How about we replace the truly random bits on the random tape r \in \left\{0,1\right\}^{\text{poly}\left(|x|\right)} with “pseudo-randomness” bits and prove that M can’t tell the difference.
Namely, a thing that is “pseudo-random” is easier to brute force over. So, we ideally can brute force over \text{poly}\left(n\right) many outcomes instead of 2^{\text{poly}\left(n\right)} in the case of true randomness.
We see that if we believe P \neq NP, then we can execute this plan above. In particular, since M is just a normal Turing Machine \in P, if P \neq NP, then we think there’s surely there’s a way to fool M by taking up the gap.
Assume a pseudorandom generator (which takes a small input, because that’s nicely brute forcable):

\begin{equation} G : \left\{0,1\right\}^{\log n} \to \left\{0,1\right\}^{n} \end{equation}

Naively doing this is certainty doesn’t result in a uniform output distribution; because G is wildly not surjective — there are 2^{\log n} = n possible input values, and 2^{n} possible outputs.
We want M to not be able to tell the difference, in particular meaning we want G to be scrambly enough o that M can’t tell the diffidence between these two pictures.
We can’t technically do this but we need to construct G mapping G: \left\{0,1\right\}^{\log n} \to \left\{0,1\right\}^{n} with…

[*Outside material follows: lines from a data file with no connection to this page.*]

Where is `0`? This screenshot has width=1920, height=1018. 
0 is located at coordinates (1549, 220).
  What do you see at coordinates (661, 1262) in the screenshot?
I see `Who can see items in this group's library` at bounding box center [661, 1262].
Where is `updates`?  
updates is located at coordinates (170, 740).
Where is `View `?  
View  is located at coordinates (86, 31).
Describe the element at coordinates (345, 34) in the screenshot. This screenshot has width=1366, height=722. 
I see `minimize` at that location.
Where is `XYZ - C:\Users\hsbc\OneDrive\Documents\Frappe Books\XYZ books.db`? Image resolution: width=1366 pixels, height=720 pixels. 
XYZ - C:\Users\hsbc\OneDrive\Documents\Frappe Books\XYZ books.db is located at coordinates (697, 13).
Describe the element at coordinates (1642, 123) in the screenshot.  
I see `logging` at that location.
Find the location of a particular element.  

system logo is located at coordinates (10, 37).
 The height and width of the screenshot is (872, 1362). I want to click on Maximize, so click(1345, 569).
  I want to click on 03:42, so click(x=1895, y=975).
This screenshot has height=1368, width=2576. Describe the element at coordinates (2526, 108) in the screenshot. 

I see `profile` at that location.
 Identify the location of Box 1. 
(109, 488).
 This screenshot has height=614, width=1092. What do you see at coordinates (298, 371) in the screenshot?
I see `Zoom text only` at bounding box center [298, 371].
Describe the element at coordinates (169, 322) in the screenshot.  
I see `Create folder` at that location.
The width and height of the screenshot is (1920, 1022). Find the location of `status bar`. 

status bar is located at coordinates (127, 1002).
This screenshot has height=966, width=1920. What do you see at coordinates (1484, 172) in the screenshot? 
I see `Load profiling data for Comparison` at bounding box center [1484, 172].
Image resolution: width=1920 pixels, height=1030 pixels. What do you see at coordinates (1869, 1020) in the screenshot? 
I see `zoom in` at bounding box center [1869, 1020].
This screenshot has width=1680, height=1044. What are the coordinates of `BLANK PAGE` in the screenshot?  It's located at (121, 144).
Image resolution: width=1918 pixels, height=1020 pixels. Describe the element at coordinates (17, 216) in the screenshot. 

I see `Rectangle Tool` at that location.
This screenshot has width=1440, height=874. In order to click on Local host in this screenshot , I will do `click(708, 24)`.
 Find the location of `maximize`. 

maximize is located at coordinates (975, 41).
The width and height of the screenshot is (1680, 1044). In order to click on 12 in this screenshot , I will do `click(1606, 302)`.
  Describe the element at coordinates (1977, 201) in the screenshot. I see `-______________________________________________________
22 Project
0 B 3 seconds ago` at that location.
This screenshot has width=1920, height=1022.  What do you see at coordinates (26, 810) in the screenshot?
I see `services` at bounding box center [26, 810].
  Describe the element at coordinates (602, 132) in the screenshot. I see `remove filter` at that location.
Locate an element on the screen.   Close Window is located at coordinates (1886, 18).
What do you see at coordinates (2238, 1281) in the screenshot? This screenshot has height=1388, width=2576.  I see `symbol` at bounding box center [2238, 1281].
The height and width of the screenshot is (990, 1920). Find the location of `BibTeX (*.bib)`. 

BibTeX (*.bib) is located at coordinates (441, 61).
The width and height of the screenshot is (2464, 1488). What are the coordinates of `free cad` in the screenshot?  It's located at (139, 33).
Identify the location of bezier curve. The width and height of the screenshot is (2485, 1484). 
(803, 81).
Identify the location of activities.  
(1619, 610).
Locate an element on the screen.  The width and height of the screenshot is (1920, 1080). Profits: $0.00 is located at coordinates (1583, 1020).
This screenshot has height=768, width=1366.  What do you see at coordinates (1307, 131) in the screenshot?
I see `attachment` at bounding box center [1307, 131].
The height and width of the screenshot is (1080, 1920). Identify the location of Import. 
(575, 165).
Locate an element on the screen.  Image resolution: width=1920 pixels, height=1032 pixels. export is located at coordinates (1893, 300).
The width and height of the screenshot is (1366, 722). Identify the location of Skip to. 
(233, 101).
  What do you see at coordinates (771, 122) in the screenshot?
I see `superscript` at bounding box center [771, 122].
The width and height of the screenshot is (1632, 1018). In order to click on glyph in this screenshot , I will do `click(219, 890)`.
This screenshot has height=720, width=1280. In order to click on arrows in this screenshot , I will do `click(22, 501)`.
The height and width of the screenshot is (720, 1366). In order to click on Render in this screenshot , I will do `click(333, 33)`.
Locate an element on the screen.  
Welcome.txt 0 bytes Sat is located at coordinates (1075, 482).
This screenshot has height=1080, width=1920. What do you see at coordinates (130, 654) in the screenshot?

G is computer poly \left(n\right) (in particular n^{3} time—i.e. more time than the underlying turing machine) for all randomized n^{2} time, turing machine, \forall x \in \left\{01\right\}^{*}, we desire: \begin{equation} Pr_{r \sim \left{0,1\right}^{n}}, \left[M \left(x,r\right), \text{accept}\right] = Pr\left[M\left(x, G\left(s\right)\right))\right] \pm 0.1 \end{equation}
i.e. it’s “fooled” by G
insight: randomness derives from the inability for M to compute harder than n^{2}. “Randomness is in the eye of the beholder.”